(SUPPLIED MATERIAL Opens)

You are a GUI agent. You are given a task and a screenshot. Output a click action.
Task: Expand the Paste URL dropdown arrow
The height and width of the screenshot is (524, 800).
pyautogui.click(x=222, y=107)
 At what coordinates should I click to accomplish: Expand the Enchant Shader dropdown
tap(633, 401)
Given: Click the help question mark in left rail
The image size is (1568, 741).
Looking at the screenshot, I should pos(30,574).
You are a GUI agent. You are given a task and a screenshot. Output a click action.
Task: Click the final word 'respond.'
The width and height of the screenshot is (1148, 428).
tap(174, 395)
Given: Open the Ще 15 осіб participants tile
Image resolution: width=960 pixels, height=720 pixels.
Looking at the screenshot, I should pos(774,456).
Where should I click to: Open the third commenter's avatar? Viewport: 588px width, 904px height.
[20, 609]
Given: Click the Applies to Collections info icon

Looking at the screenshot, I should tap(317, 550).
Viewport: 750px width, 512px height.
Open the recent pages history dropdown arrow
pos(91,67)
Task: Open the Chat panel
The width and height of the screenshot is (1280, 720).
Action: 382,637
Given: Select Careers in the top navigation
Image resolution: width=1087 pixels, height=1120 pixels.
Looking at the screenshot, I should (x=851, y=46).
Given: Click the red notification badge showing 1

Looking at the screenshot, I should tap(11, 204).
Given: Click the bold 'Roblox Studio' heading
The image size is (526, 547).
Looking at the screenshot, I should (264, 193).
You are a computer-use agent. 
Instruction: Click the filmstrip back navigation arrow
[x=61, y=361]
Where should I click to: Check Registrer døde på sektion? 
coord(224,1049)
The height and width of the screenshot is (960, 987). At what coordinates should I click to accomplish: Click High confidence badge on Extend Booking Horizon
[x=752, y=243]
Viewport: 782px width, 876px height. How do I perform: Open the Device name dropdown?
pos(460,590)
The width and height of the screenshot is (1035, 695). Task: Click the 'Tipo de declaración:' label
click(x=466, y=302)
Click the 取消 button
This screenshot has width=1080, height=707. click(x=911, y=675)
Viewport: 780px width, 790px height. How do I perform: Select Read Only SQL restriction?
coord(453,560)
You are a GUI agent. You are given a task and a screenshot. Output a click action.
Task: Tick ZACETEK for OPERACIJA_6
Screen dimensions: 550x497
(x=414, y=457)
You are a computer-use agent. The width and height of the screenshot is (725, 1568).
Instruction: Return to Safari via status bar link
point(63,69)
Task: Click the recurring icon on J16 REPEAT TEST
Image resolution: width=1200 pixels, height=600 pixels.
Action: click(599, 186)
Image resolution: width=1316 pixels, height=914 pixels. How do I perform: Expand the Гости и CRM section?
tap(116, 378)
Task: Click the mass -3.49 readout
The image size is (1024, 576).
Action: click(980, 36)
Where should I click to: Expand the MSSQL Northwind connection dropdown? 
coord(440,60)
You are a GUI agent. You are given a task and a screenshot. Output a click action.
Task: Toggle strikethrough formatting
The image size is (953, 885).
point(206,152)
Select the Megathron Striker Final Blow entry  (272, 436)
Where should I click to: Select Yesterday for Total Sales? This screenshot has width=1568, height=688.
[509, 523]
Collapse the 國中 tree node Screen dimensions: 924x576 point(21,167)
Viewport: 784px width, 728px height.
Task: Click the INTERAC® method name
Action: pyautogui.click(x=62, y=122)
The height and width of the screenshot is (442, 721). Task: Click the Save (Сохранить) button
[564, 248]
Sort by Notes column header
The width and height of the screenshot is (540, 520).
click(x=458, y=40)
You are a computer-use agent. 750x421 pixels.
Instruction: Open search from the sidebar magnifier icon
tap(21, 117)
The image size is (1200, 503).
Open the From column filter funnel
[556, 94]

(SUPPLIED MATERIAL Closes)

AIM OF THE TASK
Give all of the lines above again, exactly as they are.

ANSWER BELOW
You are a GUI agent. You are given a task and a screenshot. Output a click action.
Task: Expand the Paste URL dropdown arrow
The height and width of the screenshot is (524, 800).
pyautogui.click(x=222, y=107)
 At what coordinates should I click to accomplish: Expand the Enchant Shader dropdown
tap(633, 401)
Given: Click the help question mark in left rail
The image size is (1568, 741).
Looking at the screenshot, I should pos(30,574).
You are a GUI agent. You are given a task and a screenshot. Output a click action.
Task: Click the final word 'respond.'
The width and height of the screenshot is (1148, 428).
tap(174, 395)
Given: Open the Ще 15 осіб participants tile
Image resolution: width=960 pixels, height=720 pixels.
Looking at the screenshot, I should pos(774,456).
Where should I click to: Open the third commenter's avatar? Viewport: 588px width, 904px height.
[20, 609]
Given: Click the Applies to Collections info icon

Looking at the screenshot, I should tap(317, 550).
Viewport: 750px width, 512px height.
Open the recent pages history dropdown arrow
pos(91,67)
Task: Open the Chat panel
The width and height of the screenshot is (1280, 720).
Action: 382,637
Given: Select Careers in the top navigation
Image resolution: width=1087 pixels, height=1120 pixels.
Looking at the screenshot, I should (x=851, y=46).
Given: Click the red notification badge showing 1

Looking at the screenshot, I should tap(11, 204).
Given: Click the bold 'Roblox Studio' heading
The image size is (526, 547).
Looking at the screenshot, I should (264, 193).
You are a computer-use agent. 
Instruction: Click the filmstrip back navigation arrow
[x=61, y=361]
Where should I click to: Check Registrer døde på sektion? 
coord(224,1049)
The height and width of the screenshot is (960, 987). At what coordinates should I click to accomplish: Click High confidence badge on Extend Booking Horizon
[x=752, y=243]
Viewport: 782px width, 876px height. How do I perform: Open the Device name dropdown?
pos(460,590)
The width and height of the screenshot is (1035, 695). Task: Click the 'Tipo de declaración:' label
click(x=466, y=302)
Click the 取消 button
This screenshot has width=1080, height=707. click(x=911, y=675)
Viewport: 780px width, 790px height. How do I perform: Select Read Only SQL restriction?
coord(453,560)
You are a GUI agent. You are given a task and a screenshot. Output a click action.
Task: Tick ZACETEK for OPERACIJA_6
Screen dimensions: 550x497
(x=414, y=457)
You are a computer-use agent. The width and height of the screenshot is (725, 1568).
Instruction: Return to Safari via status bar link
point(63,69)
Task: Click the recurring icon on J16 REPEAT TEST
Image resolution: width=1200 pixels, height=600 pixels.
Action: click(599, 186)
Image resolution: width=1316 pixels, height=914 pixels. How do I perform: Expand the Гости и CRM section?
tap(116, 378)
Task: Click the mass -3.49 readout
The image size is (1024, 576).
Action: click(980, 36)
Where should I click to: Expand the MSSQL Northwind connection dropdown? 
coord(440,60)
You are a GUI agent. You are given a task and a screenshot. Output a click action.
Task: Toggle strikethrough formatting
The image size is (953, 885).
point(206,152)
Select the Megathron Striker Final Blow entry  (272, 436)
Where should I click to: Select Yesterday for Total Sales? This screenshot has width=1568, height=688.
[509, 523]
Collapse the 國中 tree node Screen dimensions: 924x576 point(21,167)
Viewport: 784px width, 728px height.
Task: Click the INTERAC® method name
Action: pyautogui.click(x=62, y=122)
The height and width of the screenshot is (442, 721). Task: Click the Save (Сохранить) button
[564, 248]
Sort by Notes column header
The width and height of the screenshot is (540, 520).
click(x=458, y=40)
You are a computer-use agent. 750x421 pixels.
Instruction: Open search from the sidebar magnifier icon
tap(21, 117)
The image size is (1200, 503).
Open the From column filter funnel
[556, 94]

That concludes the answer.